[Data records]
==*==

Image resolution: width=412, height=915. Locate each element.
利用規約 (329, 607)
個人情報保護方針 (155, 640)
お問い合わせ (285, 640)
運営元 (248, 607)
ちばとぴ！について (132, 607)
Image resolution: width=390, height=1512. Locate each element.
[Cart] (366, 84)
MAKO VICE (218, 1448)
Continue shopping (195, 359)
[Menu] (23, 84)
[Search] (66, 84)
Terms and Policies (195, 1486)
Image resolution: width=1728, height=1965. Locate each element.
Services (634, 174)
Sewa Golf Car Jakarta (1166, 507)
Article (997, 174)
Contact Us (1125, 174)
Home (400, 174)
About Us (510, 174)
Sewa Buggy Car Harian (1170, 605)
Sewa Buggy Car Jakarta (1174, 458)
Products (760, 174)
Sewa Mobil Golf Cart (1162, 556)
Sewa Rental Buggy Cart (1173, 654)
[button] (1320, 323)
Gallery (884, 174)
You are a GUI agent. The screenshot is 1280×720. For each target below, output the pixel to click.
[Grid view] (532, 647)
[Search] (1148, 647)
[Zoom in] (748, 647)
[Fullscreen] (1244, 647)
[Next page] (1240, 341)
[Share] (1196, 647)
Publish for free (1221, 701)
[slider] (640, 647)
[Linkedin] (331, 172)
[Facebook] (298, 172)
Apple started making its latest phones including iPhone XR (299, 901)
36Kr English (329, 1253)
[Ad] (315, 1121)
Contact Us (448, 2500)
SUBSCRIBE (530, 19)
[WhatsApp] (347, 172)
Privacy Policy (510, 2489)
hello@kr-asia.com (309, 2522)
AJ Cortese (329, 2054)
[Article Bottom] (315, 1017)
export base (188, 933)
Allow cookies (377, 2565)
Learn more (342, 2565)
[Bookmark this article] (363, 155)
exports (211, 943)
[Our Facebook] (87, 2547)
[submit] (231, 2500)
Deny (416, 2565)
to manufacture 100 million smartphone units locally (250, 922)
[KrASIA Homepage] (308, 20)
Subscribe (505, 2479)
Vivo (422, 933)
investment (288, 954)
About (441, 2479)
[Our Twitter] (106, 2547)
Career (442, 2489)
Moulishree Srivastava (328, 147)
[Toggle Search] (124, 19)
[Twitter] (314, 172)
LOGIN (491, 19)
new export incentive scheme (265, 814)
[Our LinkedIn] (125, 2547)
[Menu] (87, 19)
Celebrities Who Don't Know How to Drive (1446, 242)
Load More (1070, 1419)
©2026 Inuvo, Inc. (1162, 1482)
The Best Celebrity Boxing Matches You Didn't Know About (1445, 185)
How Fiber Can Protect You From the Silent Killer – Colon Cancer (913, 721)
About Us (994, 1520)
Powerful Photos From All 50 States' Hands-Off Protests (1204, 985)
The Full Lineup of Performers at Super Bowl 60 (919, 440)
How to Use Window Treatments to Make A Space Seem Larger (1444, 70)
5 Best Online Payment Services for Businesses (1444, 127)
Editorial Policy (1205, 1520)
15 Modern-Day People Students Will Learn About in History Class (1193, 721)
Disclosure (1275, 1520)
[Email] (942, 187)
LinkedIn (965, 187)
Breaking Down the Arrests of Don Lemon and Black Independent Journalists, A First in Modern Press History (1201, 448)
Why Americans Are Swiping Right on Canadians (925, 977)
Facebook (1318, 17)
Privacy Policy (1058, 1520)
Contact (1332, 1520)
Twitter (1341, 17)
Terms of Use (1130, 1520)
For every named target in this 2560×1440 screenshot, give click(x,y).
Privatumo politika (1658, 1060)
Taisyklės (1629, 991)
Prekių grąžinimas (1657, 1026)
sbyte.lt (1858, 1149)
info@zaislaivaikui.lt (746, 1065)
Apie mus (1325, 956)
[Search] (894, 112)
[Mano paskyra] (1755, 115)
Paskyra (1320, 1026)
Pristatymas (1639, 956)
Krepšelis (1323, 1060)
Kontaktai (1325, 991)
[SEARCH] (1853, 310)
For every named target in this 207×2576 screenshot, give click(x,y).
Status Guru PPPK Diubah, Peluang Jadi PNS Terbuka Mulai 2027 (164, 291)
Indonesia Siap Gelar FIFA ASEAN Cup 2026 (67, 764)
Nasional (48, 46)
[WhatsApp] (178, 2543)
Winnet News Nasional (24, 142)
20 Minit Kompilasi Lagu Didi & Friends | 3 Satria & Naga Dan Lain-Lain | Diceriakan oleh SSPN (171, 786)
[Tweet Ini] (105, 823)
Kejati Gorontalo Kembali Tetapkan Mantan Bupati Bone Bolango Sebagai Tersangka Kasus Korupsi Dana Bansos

==*==

■ TASK OBJECTIVE: Only one stretch of the data is wanted: the lines from the one with "Disclosure (1275, 1520)" through the last, repeated exactly.

■ TASK OUTPUT:
Disclosure (1275, 1520)
[Email] (942, 187)
LinkedIn (965, 187)
Breaking Down the Arrests of Don Lemon and Black Independent Journalists, A First in Modern Press History (1201, 448)
Why Americans Are Swiping Right on Canadians (925, 977)
Facebook (1318, 17)
Privacy Policy (1058, 1520)
Contact (1332, 1520)
Twitter (1341, 17)
Terms of Use (1130, 1520)
For every named target in this 2560×1440 screenshot, give click(x,y).
Privatumo politika (1658, 1060)
Taisyklės (1629, 991)
Prekių grąžinimas (1657, 1026)
sbyte.lt (1858, 1149)
info@zaislaivaikui.lt (746, 1065)
Apie mus (1325, 956)
[Search] (894, 112)
[Mano paskyra] (1755, 115)
Paskyra (1320, 1026)
Pristatymas (1639, 956)
Krepšelis (1323, 1060)
Kontaktai (1325, 991)
[SEARCH] (1853, 310)
For every named target in this 207×2576 screenshot, give click(x,y).
Status Guru PPPK Diubah, Peluang Jadi PNS Terbuka Mulai 2027 (164, 291)
Indonesia Siap Gelar FIFA ASEAN Cup 2026 (67, 764)
Nasional (48, 46)
[WhatsApp] (178, 2543)
Winnet News Nasional (24, 142)
20 Minit Kompilasi Lagu Didi & Friends | 3 Satria & Naga Dan Lain-Lain | Diceriakan oleh SSPN (171, 786)
[Tweet Ini] (105, 823)
Kejati Gorontalo Kembali Tetapkan Mantan Bupati Bone Bolango Sebagai Tersangka Kasus Korupsi Dana Bansos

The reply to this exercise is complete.